Next, we look at the performance on the test data. In the [Predictive Maintenance Template Step 1 of 3](https://gallery.cortanaintelligence.com/Experiment/Predictive-Maintenance-Step-1-of-3-data-preparation-and-feature-engineering-2), only the last cycle data for each engine id in the test data is kept for testing purposes. In order to compare the results to the template, we pick the last sequence for each id in the test data.

In [None]:
seq_array_test_last = [test_df[test_df['id']==id][sequence_cols].values[-sequence_length:] 
                       for id in test_df['id'].unique() if len(test_df[test_df['id']==id]) >= sequence_length]

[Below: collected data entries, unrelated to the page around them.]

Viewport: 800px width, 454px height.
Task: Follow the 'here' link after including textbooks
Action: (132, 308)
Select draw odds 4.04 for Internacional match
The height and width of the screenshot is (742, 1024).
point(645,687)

seq_array_test_last = np.asarray(seq_array_test_last).astype(np.float32)
seq_array_test_last.shape

In [None]:
seq_array_test_last_df = [test_df[test_df['id']==id][sequence_cols] 
                       for id in test_df['id'].unique() if len(test_df[test_df['id']==id]) >= sequence_length]

In [None]:
seq_array_test_last_df

In [None]:
seq_array_test_last_df[5].shape

In [None]:
seq_array_test_last_df[5].tail()

In [None]:
seq_array_test_last[5].shape

In [None]:
seq_array_test_last[5][49,:]

In [None]:
y_mask = [len(test_df[test_df['id']==id]) >= sequence_length for id in test_df['id'].unique()]

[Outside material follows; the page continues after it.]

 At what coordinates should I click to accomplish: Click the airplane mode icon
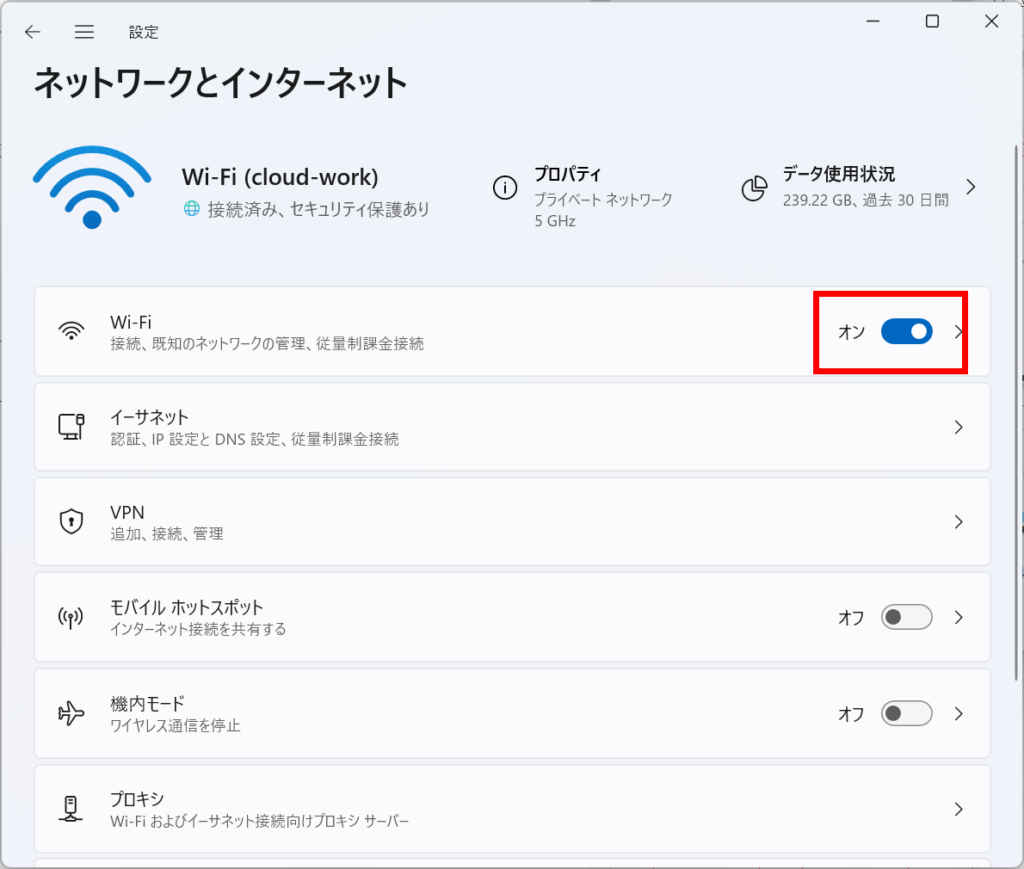coord(71,714)
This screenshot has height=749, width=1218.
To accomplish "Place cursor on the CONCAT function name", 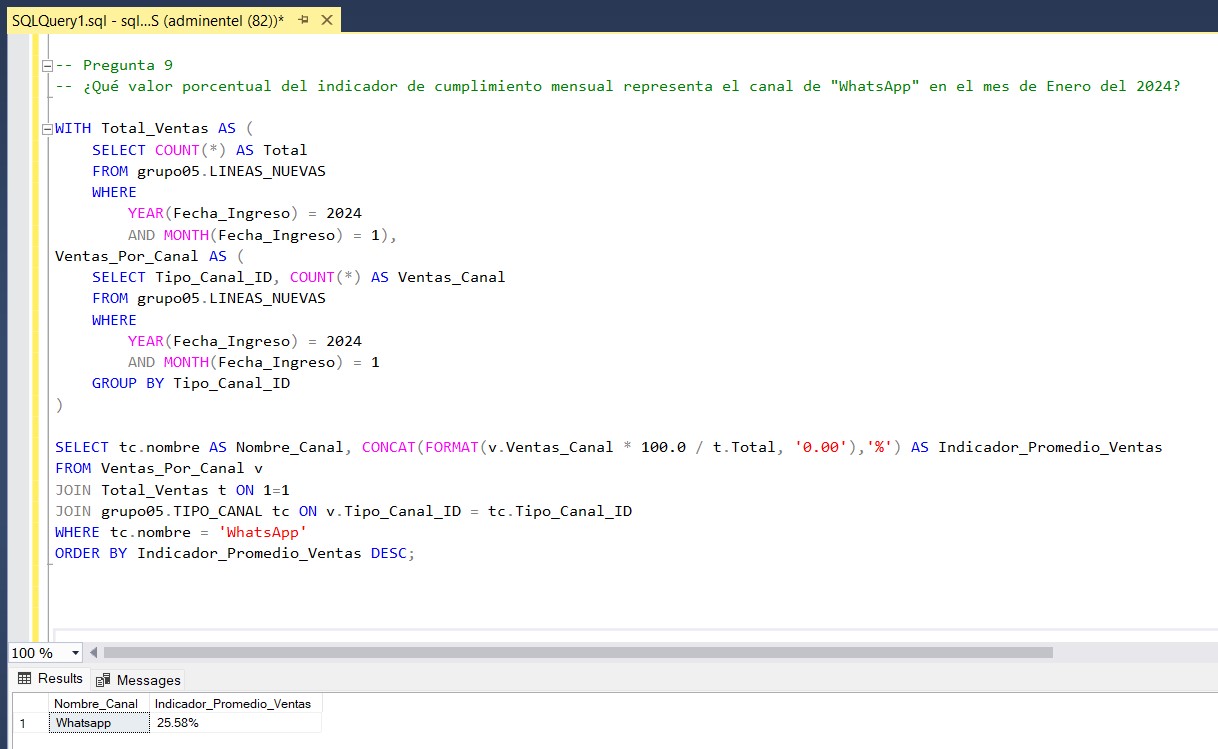I will click(x=389, y=447).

Similarly, we pick the labels.

In [None]:
label_array_test_last = test_df.groupby('id')['label1'].nth(-1)[y_mask].values
label_array_test_last = label_array_test_last.reshape(label_array_test_last.shape[0],1).astype(np.float32)
label_array_test_last.shape

In [None]:
print(seq_array_test_last.shape)
print(label_array_test_last.shape)

In [None]:
# test metrics
scores_test = model.evaluate(seq_array_test_last, label_array_test_last, verbose=2)
print('Accurracy: {}'.format(scores_test[1]))

In [None]:
# make predictions and compute confusion matrix
y_pred_test = model.predict_classes(seq_array_test_last)
y_true_test = label_array_test_last
print('Confusion matrix\n- x-axis is true labels.\n- y-axis is predicted labels')
cm = confusion_matrix(y_true_test, y_pred_test)
cm

In [None]:
# compute precision and recall
precision_test = precision_score(y_true_test, y_pred_test)
recall_test = recall_score(y_true_test, y_pred_test)
f1_test = 2 * (precision_test * recall_test) / (precision_test + recall_test)
print( 'Precision: ', precision_test, '\n', 'Recall: ', recall_test,'\n', 'F1-score:', f1_test )

In [None]:
results_df = pd.DataFrame([[scores_test[1],precision_test,recall_test,f1_test],
                          [0.94, 0.952381, 0.8, 0.869565]],
                         columns = ['Accuracy', 'Precision', 'Recall', 'F1-score'],
                         index = ['LSTM',
                                 'Template Best Model'])
results_df

Comparing the above test results to the predictive maintenance template, we see that the LSTM results are better than the template. It should be noted that the  data set used here is very small and deep learning models are known to perform superior with large datasets so for a more fair comparison larger datasets should be used.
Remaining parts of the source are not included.